The segment provoked a minor backlash in America. But some viewers in Asia nodded along, for Mr Chieng’s tongue-in-cheek rant struck at something they recognised. For centuries the people of the region’s western and southern parts and those of the east and south-east have struggled to make sense of each other. That struggle is at the heart of “How Asia Found Herself”, a new book by a historian, Nile Green, who teaches at the University of California, Los Angeles.
The term Asia was coined by Greek geographers some two millennia ago and did not appear on the continent it described until the 1600s, at the dawn of the age of European empire. The foreign roots of the word—and the concept—are visible in the transliterations that Asians made as they grappled with the idea: Asiya in Arabic, Persian and Urdu; Esiya in Bengali and Gujarati; Ajia in Japanese; Yaxiya in Chinese.

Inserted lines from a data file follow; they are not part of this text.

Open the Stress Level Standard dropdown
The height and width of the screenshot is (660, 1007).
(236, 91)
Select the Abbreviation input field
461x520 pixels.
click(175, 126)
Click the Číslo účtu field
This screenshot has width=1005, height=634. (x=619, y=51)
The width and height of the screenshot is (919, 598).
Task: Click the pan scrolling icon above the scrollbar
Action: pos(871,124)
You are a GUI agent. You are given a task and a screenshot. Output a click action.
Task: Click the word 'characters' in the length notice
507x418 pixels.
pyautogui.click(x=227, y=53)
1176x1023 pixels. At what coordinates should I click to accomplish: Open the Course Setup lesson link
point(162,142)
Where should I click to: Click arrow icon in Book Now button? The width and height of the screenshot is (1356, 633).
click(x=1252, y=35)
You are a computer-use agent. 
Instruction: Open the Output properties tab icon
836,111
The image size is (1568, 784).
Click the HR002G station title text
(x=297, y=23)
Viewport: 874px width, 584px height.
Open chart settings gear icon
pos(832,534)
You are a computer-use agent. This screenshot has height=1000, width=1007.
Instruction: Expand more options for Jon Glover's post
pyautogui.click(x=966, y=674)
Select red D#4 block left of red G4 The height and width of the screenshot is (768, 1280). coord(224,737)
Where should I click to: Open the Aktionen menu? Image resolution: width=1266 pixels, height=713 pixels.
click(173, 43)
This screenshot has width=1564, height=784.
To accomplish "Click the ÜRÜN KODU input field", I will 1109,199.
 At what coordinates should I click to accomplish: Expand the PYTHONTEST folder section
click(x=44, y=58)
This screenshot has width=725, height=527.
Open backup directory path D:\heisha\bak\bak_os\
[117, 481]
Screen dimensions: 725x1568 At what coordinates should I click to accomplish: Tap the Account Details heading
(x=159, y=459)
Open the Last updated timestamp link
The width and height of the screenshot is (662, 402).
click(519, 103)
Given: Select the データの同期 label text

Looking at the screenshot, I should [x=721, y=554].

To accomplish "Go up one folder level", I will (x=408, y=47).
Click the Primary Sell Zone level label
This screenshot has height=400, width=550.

It took until the 19th century for the term to catch on, and even then its most salient use was oppositional: Asia as an anti-colonial device, as “not Europe”. Even the “Asian values” promoted by Lee Kuan Yew, Singapore’s founder, are best understood in opposition to Western ones. The irony, as Mr Green notes, is that it was European colonial infrastructure that in many cases made inter-Asian cultural exchange possible, whether through steamship routes that opened up the ports of the Indo-Pacific to traders, missionaries and intellectuals, or, more notably, through European languages that served as a bridge between the vast number of Asian tongues.
As late as the 20th century there were few dictionaries between major Asian languages such as Japanese, Urdu, Chinese and Persian, let alone between minor ones. Sometimes this led to comic outcomes. When Baha’i missionaries sought to convert Japanese in 1914, they resorted to the use of Esperanto, a language invented in Poland in 1887. Similarly, indigenous literature on other Asian cultures was scant, requiring scholars to look to English, French or Russian sources.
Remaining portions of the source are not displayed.